Excerpted records:
# # # # #

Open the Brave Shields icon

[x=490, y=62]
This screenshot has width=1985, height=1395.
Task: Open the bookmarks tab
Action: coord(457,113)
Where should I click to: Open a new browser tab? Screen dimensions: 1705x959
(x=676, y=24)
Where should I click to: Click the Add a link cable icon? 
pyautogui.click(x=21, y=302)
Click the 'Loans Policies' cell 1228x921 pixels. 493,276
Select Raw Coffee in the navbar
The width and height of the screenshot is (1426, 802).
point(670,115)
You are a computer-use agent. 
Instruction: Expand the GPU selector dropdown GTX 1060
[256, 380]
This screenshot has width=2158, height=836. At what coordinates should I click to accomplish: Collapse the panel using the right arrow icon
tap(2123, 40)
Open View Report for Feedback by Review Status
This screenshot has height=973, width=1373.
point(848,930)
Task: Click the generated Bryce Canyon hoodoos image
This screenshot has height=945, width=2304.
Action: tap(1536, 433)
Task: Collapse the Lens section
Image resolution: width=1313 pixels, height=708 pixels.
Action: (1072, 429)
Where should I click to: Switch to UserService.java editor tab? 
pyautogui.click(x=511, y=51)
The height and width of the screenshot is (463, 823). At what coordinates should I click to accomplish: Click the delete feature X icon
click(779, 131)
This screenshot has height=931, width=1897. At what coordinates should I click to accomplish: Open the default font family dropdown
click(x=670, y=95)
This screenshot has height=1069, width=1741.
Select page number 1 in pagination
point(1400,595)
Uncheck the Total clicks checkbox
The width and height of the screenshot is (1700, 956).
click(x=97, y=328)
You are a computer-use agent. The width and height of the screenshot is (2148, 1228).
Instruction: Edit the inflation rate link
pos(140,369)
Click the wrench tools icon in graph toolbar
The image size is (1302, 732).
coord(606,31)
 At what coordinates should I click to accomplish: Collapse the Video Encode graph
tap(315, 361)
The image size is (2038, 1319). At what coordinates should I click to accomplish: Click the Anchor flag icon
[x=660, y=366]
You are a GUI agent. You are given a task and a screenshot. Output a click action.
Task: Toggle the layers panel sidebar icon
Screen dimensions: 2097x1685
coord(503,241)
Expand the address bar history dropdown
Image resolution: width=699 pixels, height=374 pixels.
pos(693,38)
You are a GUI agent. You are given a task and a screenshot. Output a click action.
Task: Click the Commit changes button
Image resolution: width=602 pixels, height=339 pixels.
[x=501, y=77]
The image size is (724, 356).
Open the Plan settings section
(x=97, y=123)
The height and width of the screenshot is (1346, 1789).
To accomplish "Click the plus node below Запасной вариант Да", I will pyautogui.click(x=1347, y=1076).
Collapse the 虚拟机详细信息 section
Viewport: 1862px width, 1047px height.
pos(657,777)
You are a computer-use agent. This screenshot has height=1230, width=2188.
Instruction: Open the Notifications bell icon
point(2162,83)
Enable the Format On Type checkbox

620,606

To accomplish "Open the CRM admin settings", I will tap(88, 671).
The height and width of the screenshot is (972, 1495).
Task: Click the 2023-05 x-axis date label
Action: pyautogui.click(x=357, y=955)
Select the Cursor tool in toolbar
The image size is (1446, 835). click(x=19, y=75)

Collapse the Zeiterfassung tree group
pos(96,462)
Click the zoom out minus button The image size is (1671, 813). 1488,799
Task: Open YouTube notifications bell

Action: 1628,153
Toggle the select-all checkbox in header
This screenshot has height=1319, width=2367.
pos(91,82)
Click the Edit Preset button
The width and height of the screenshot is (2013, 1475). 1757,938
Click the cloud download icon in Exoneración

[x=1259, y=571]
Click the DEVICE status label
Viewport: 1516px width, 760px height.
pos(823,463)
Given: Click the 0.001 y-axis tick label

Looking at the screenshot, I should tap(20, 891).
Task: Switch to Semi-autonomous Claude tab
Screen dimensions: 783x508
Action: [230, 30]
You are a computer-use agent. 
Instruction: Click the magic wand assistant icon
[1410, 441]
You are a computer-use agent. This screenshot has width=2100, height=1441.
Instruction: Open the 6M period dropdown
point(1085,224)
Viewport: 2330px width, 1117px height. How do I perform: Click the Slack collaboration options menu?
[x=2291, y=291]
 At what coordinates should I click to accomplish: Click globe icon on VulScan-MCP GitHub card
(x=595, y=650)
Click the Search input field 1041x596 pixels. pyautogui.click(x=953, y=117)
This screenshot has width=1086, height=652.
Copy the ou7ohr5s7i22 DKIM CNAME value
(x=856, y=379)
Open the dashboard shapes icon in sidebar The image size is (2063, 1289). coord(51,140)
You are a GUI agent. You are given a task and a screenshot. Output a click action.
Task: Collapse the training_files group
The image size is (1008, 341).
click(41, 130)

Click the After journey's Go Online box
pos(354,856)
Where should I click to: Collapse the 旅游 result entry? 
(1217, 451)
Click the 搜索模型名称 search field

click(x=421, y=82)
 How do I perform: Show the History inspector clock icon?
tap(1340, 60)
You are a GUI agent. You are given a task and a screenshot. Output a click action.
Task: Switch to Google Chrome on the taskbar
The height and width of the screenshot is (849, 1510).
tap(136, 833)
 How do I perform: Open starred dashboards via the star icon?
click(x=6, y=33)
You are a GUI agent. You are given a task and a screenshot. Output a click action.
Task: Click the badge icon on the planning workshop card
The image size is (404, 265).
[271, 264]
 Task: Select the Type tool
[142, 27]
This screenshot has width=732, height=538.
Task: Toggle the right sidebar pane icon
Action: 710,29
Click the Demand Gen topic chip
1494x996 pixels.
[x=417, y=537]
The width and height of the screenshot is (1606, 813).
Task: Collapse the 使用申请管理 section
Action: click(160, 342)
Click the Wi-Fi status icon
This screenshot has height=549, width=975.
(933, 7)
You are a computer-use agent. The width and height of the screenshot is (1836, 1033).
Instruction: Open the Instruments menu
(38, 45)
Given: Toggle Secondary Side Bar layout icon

# # # # #

Out of the material above, output word for word the line with "The image size is (404, 265).", the line with "Click the Demand Gen topic chip", and all lines between them, with nothing else.

The image size is (404, 265).
[271, 264]
 Task: Select the Type tool
[142, 27]
This screenshot has width=732, height=538.
Task: Toggle the right sidebar pane icon
Action: 710,29
Click the Demand Gen topic chip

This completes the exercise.